3. No. Coital cephalgia is the differential, but it needs to be a diagnosis of exclusion.
Good case mate. Here’s my thoughts.
Q1. Yes I would CT/LP him today. The story is very good for SAH and CT at 48hrs is not an adequate rule out test. Granted he is young and has no RFs for SAH but we see people in this demographic with aneurismal SAH from time to time.

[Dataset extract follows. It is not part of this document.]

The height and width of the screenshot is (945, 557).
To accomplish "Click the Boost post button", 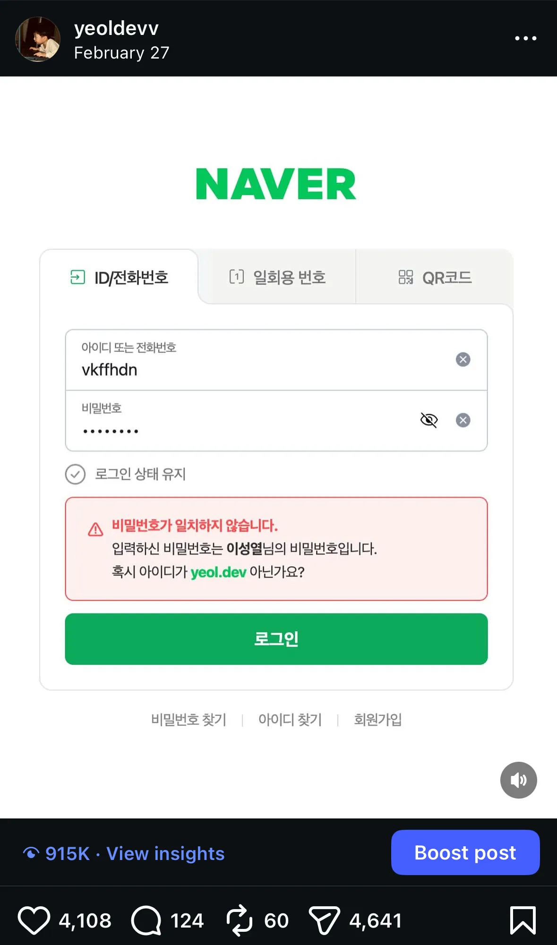I will pyautogui.click(x=465, y=852).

Q2 Yes. ..and no. I think the concept of a warning bleed is valid and while he hasn’t yet rebled it’s only been 48hrs so I wouldn’t be too reassured by that. I once saw a 30 something lady who presented with vague visual changed but shd had a classic rhunderclap headache 2-3 weeks ago that someone put down to migraine. She had a negative ct/lp but xanthochromia clears by then and she had such a good story she gog a CTA which showed a large COW aneurism…you don’t forget those cases.
Q3 is a more difficult question. Certainly you can get a headache with orgasm that mimics SAH but coitus is a classic time for SAH too so if it was the first such headache…I’d do the workup.
Adam.
Trent. . . Recently married. . Feel like I know this guy.
1. Definitely. CT and if not helpful LP to follow.
2. Probably does decrease the chances but not enough to make me sleep easily at the end of my shift.
3. No.
I think the more difficult question is the one that presents to the GP 3 weeks later. I posted a similar qu. on Twitter a few weeks back .
Yes, no, no.
Would work him up for SAH in the ED.
Likely nitrate induced migraine/headache whether from viagra or sausages.
SAH ruptures with exertion…
Or just CTA and be done in place of CT/LP
That being said, likely benign.
Tricky, but I think yes for the LP at this stage. It really could be SAH and you are still in a diagnostic window that might be helpful.
Agree. We teach time cut offs for tests in this situation
However in reality the test characteristics just fade a bit over time. The -LR of a CT or LP is not as potent as it would have been at 12 hours – but it doesn’t drop to 1! The results just need to be interpreted in this light. Would be fascinating to see study of late- investigated headaches.
Does delayed presentation offer some protective element? Darwinian survival ??